### TEXT PASSAGE
_ _ _ _ _

Show that a set is re
iff it is the domain of a partial recursive function.

\prob  Show that every recursive set is re  Show that a set is recursive
iff it and its compliment are re.

\prob  Show that if $f$ is an increasing total recursive function then the
range of $f$ is recursive.

\prob Suppose that $f:\omega\to\omega$ and $g:\omega\to\omega$ are
recursive functions such that $f(m)<g(n)$ whenever $m<n$.
Prove that either the range of $f$ or the range of $g$ (or both)
is recursive.

\prob Let $f(n)$ be the $n^{th}$ digit after the ``.'' in the decimal
expansion of $e$. ($f(1)=7$, $f(2)=1$, $f(3)=8$).  Prove that the function
$f$ is computable.

\prob Show that there does not exist a total recursive function $f(n,m)$
 such
that for every total recursive function $g(m)$ there is an $n$ such that
$f(n,m)=g(m)$ for every $m$.


\medskip
\newpage

\begin{center}
 {\bf  Church's Thesis}
\end{center}

  One day in the 1930's Alonzo Church said ``Say fellas I
think that every function that is effectively computable is recursive.
I think we have captured this intuitive notion by this formal definition.
From now on why don't we just assume if we describe an effective
procedure it is possible to write done a Turing machine that does
it.  This will save a lot of time verifying silly details.''
Actually these were probably not his exact words, in particular he
was interested in some bizarre notion known as the lambda calculus.
This philosophical position is known as  \dex{Church's Thesis}.

Here is an excerpt in support of Church's Thesis from
Alan M. Turing\footnote{
``On computable numbers, with an application to the Entscheidungsproblem'',
Proceedings of the London Mathematical Society,
2-32(1936), 230-265.}.  Note that Turing uses the word computer
for the person that is performing some effective procedure.

_ _ _ _ _

### STATED GOAL A
Transcribe the part of the recursion theory notes that opens with the words containing "One day in the" and closes with "the lambda calculus.".
### STATED GOAL B
In the recursion theory notes, what word does Turing use for the person performing an effective procedure?
The listing that follows is not needed for anything here.

### ROWS
_ _ _ _ _

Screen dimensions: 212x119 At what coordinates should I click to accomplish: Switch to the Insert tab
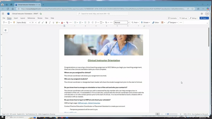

_ _ _ _ _

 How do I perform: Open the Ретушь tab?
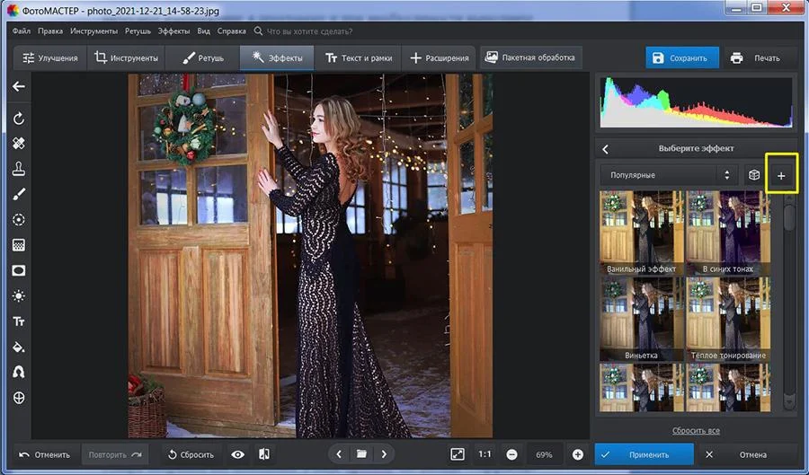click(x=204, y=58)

_ _ _ _ _

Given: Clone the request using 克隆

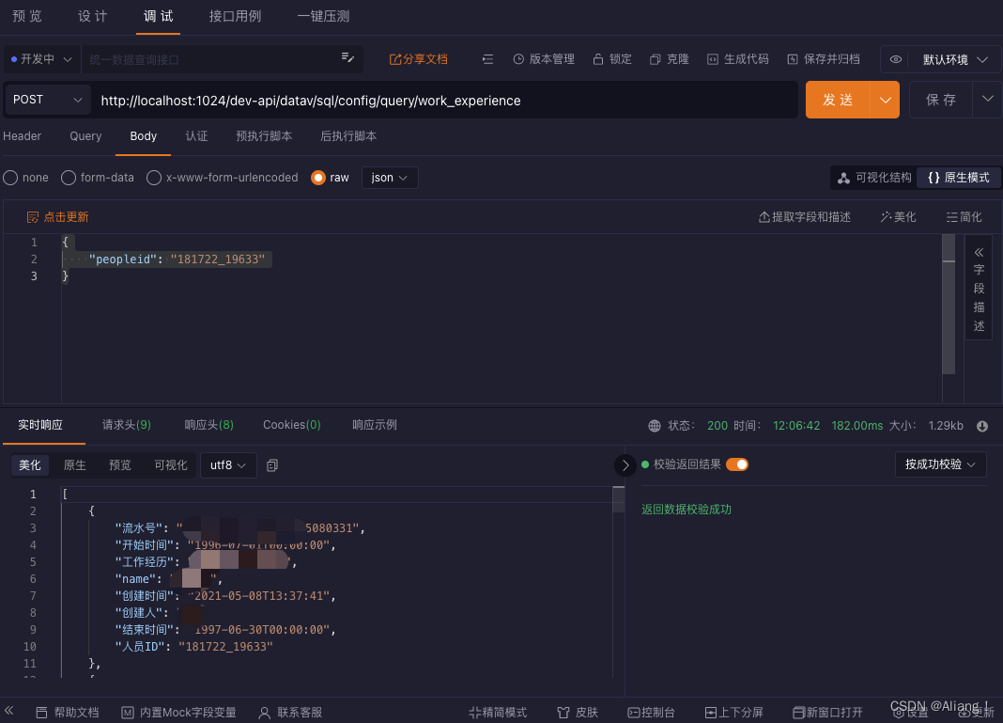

_ _ _ _ _

### FINISHED ANSWER A
One day in the 1930's Alonzo Church said ``Say fellas I
think that every function that is effectively computable is recursive.
I think we have captured this intuitive notion by this formal definition.
From now on why don't we just assume if we describe an effective
procedure it is possible to write done a Turing machine that does
it.  This will save a lot of time verifying silly details.''
Actually these were probably not his exact words, in particular he
was interested in some bizarre notion known as the lambda calculus.

### FINISHED ANSWER B
Computer.